Your employer's plan might not be all it's cracked up to be. Many assume that employer health insurance packages are a great deal. This is because employers sometimes get a discounted rate by buying health insurance plans in bulk (just like Costco, but with health insurance!). This isn't always the case though.
Your employer's plan might be horrible (as in, horribly expensive) and you'll never know it if you don't shop around. Or it might be your best option. This is because your employer will share the costs of the premiums and you can have the premiums deducted from your paycheck pretax. Either way, it's worth checking out the marketplace to see if you can save.

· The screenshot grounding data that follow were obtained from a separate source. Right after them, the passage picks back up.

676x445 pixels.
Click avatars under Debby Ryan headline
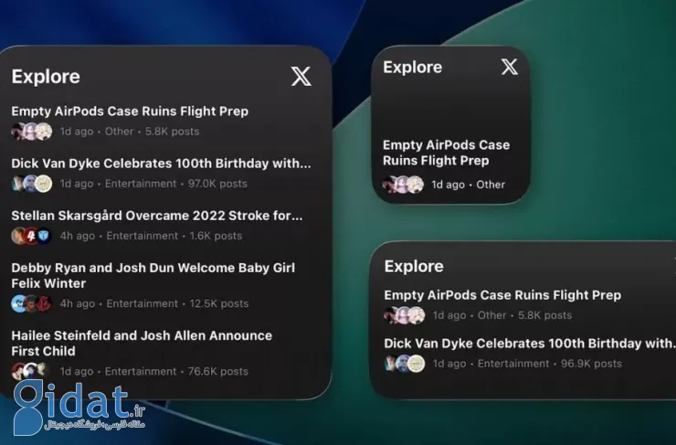pyautogui.click(x=32, y=303)
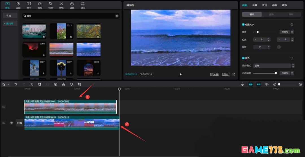Click the crop tool icon in timeline toolbar
The image size is (305, 157).
click(x=79, y=84)
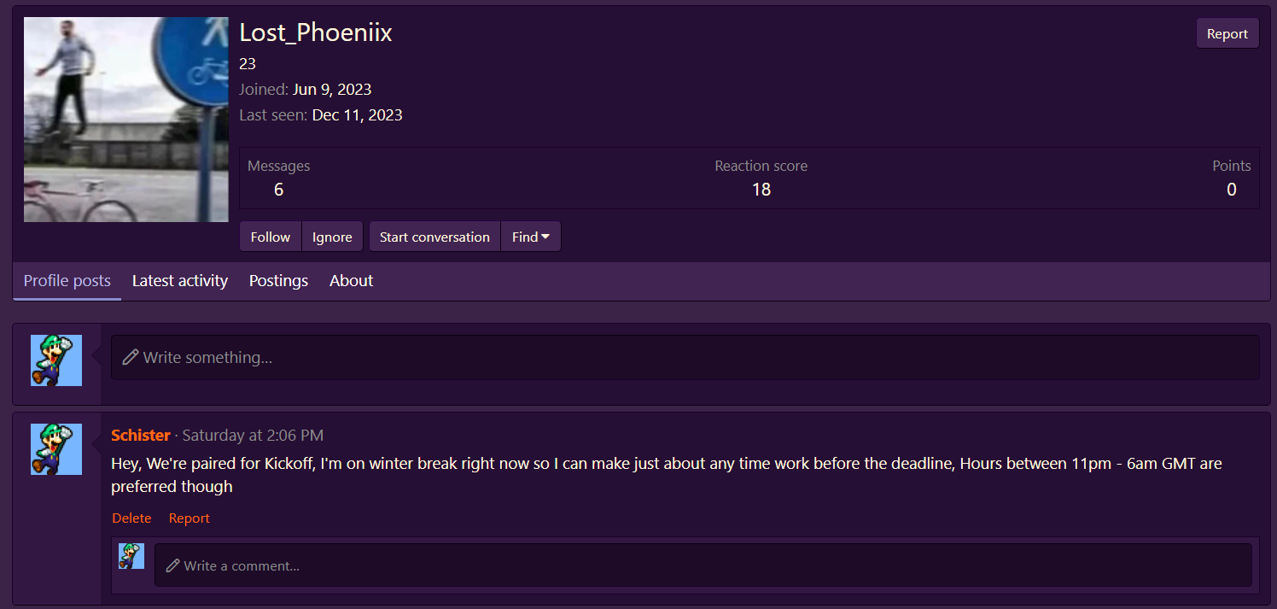The width and height of the screenshot is (1277, 609).
Task: Click small Luigi avatar beside comment field
Action: [131, 556]
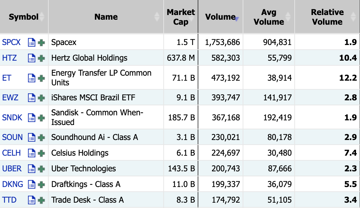
Task: Sort by Avg Volume column header
Action: [269, 17]
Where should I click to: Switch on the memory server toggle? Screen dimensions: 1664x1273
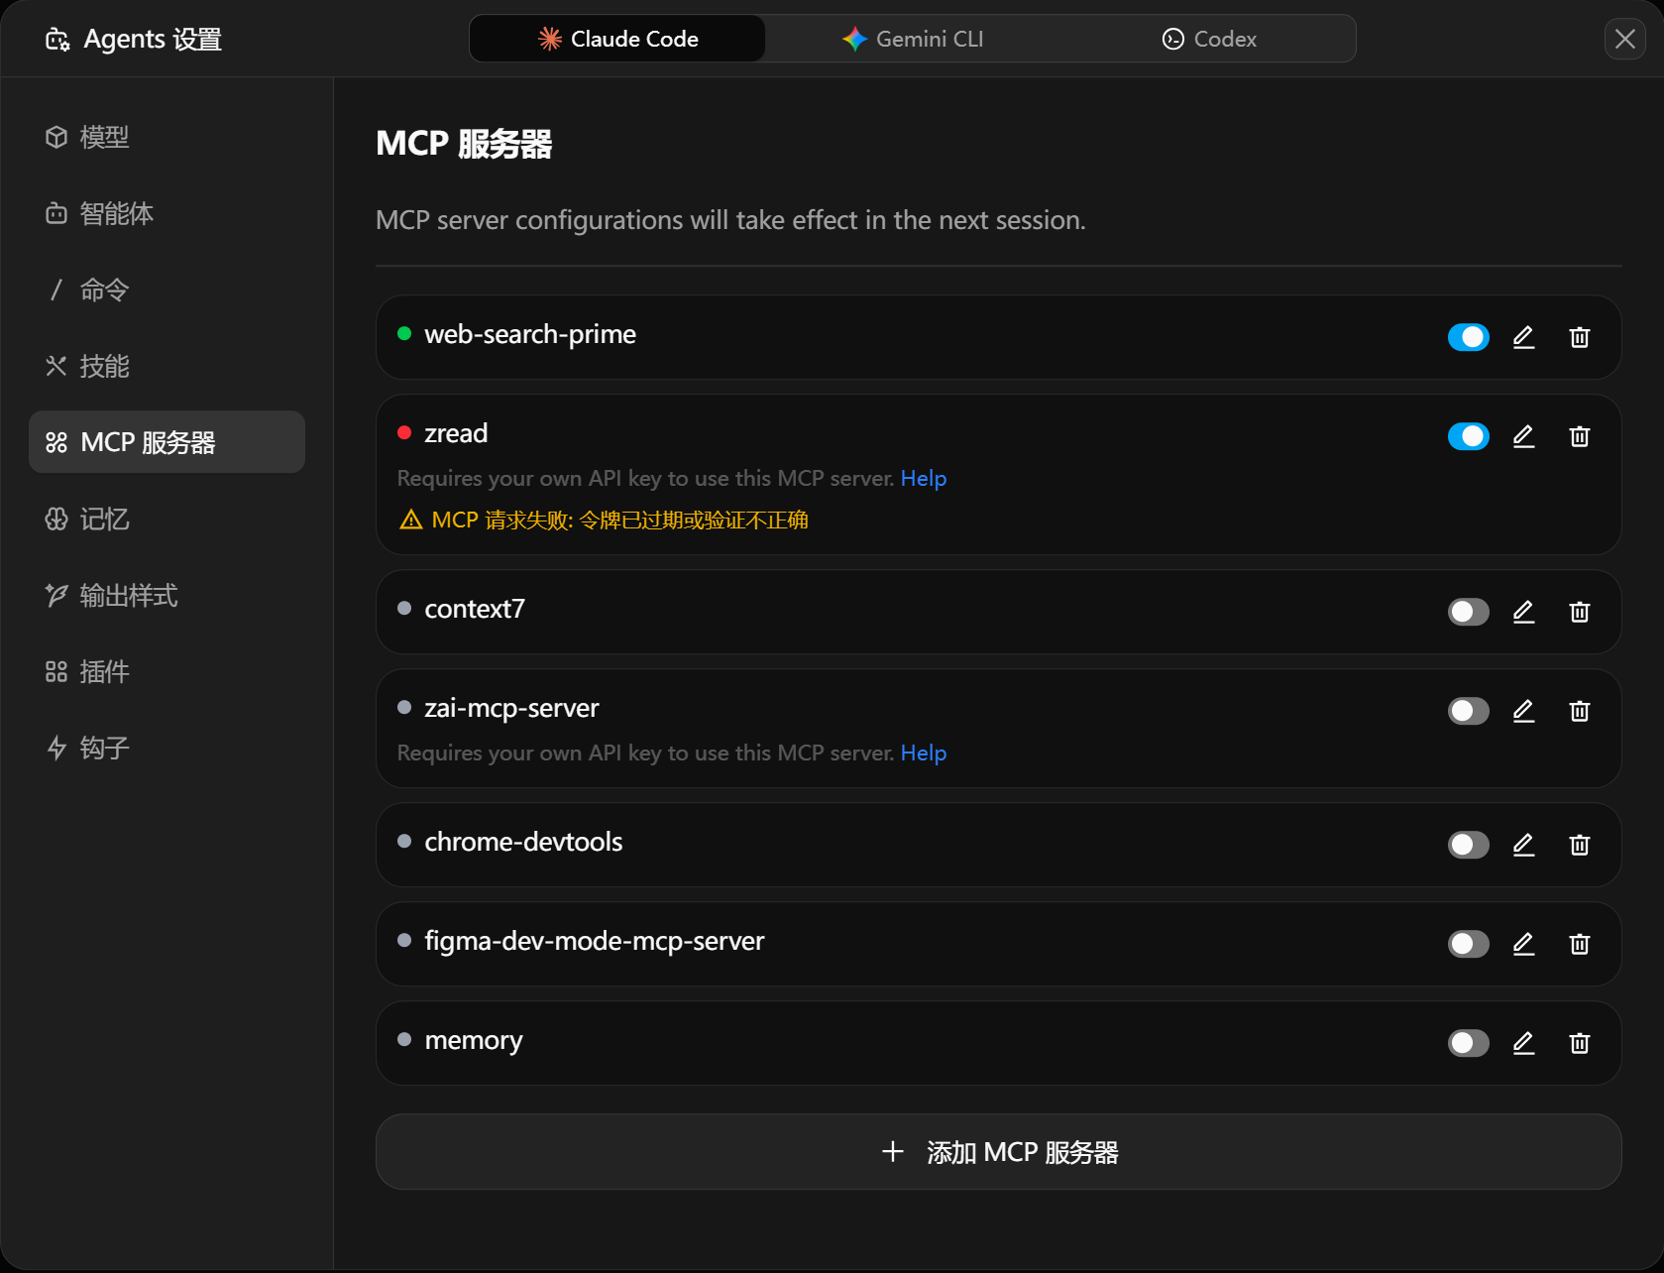(1468, 1043)
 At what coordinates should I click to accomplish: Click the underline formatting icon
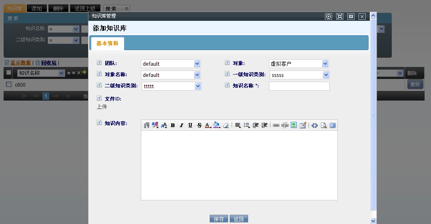tap(190, 125)
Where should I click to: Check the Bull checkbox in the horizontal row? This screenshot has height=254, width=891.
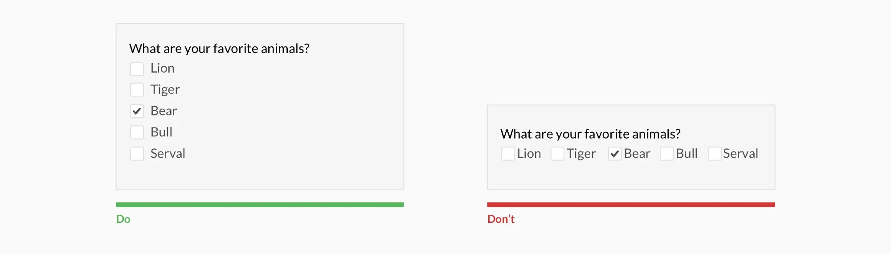point(667,154)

One of the benefits of the marketplace is that around 175 companies offer plans. This gives you a ton of options, so you can save money with a plan that works for you, your family and your budget. Compare prices to make sure you're getting the best bang for that buck. And think about the big picture of what you might need for the year.

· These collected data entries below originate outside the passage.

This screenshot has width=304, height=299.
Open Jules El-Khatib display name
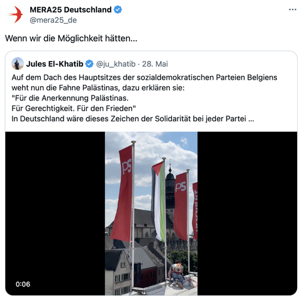tap(55, 64)
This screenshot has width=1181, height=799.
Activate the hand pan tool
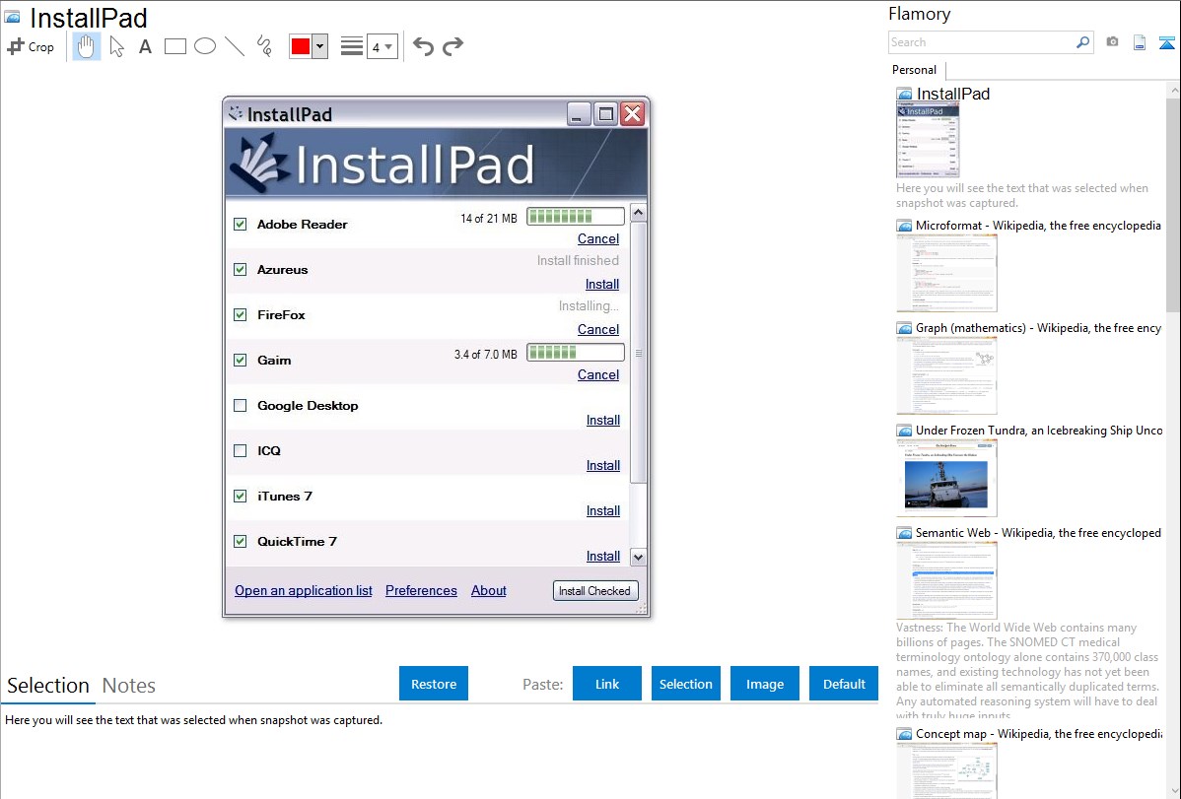coord(87,46)
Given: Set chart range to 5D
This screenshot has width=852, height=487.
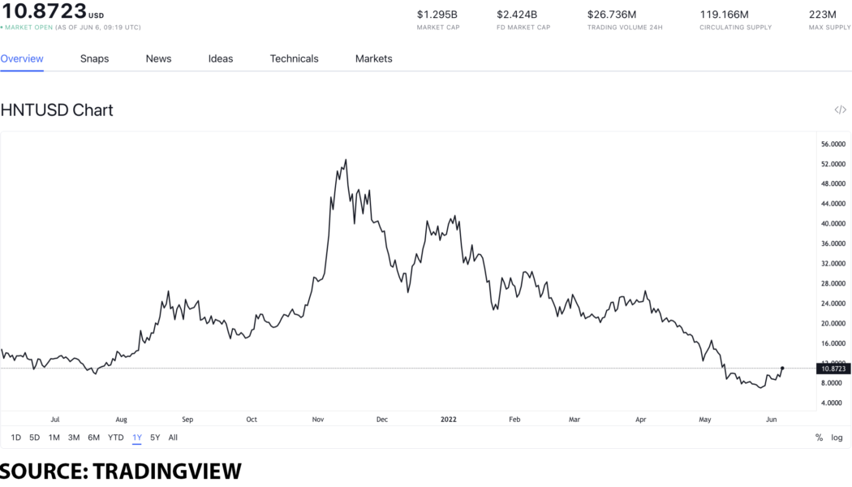Looking at the screenshot, I should click(34, 437).
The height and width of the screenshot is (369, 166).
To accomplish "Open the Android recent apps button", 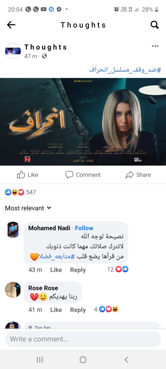I will (x=40, y=359).
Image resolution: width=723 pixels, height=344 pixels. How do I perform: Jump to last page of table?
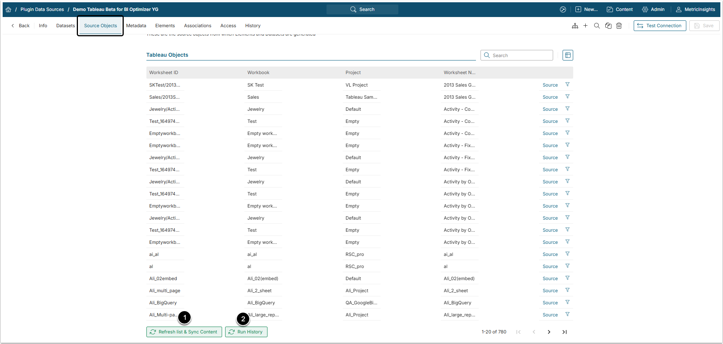pyautogui.click(x=564, y=332)
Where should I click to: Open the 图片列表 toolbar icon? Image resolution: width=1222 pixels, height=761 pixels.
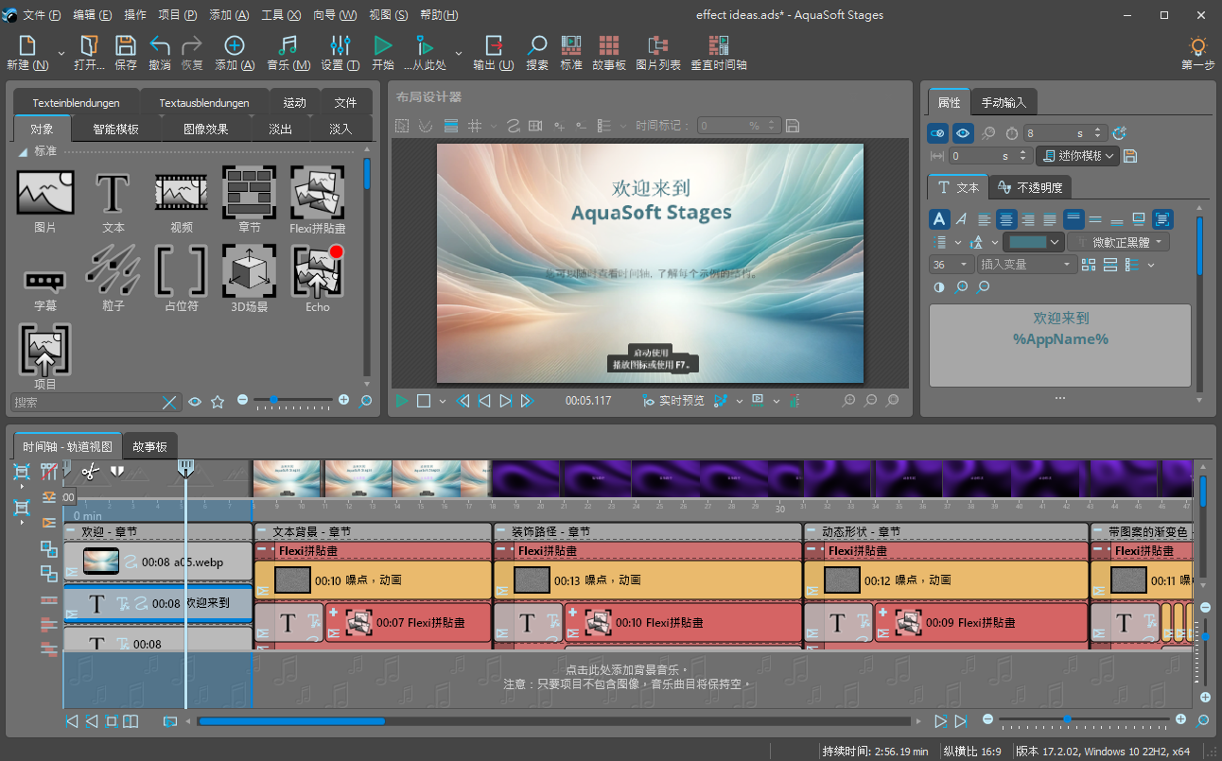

No surprise here, but a lot has changed in 2020 and 2021. Thanks to the American Rescue Plan Act of 2021, it's easier than ever to get help paying for health insurance.3 Even if you know you weren't eligible before, you should check again to see if you could save. A tax credit could offset some of health insurance's high costs. You could also see some savings if you received unemployment compensation in 2021. But be careful with these credits. You could find yourself having to pay back some of the tax credit in April.

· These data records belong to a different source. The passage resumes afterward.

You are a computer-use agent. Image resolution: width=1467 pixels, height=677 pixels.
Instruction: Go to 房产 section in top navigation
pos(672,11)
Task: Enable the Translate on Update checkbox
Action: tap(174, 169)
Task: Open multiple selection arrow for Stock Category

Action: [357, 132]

If health insurance had a superpower, it would be the Health Savings Account. Under certain plans (like a high-deductible health insurance plan, or HDHP), you can set aside pretax money out of your paycheck into a savings account that you can later use to pay for a variety of medical expenses. Did we say pretax? Yep.
Another beautiful thing about HSAs is that the money rolls over into next year. So, you can pile up some serious dough. And a lot of employers offer an HSA match-meaning if you put in $500, they'll add $500. Nice! You can also invest the funds so they grow while you're sleeping.
Imagine not needing health insurance because you were so healthy. Now, that's not actually possible (you never want to risk being without insurance!). But imagine only paying your premiums and never needing to actually use the insurance. This isn't as far-fetched as it sounds. You can get closer to making this a reality if you take steps to improve your habits and make healthier choices.
Eat better. Sleep (yes, just put your phone down and go to sleep). And you guessed it, exercise. We know-shocking, right? But all joking aside, the healthier you are, the less care you may need. And the more you'll save.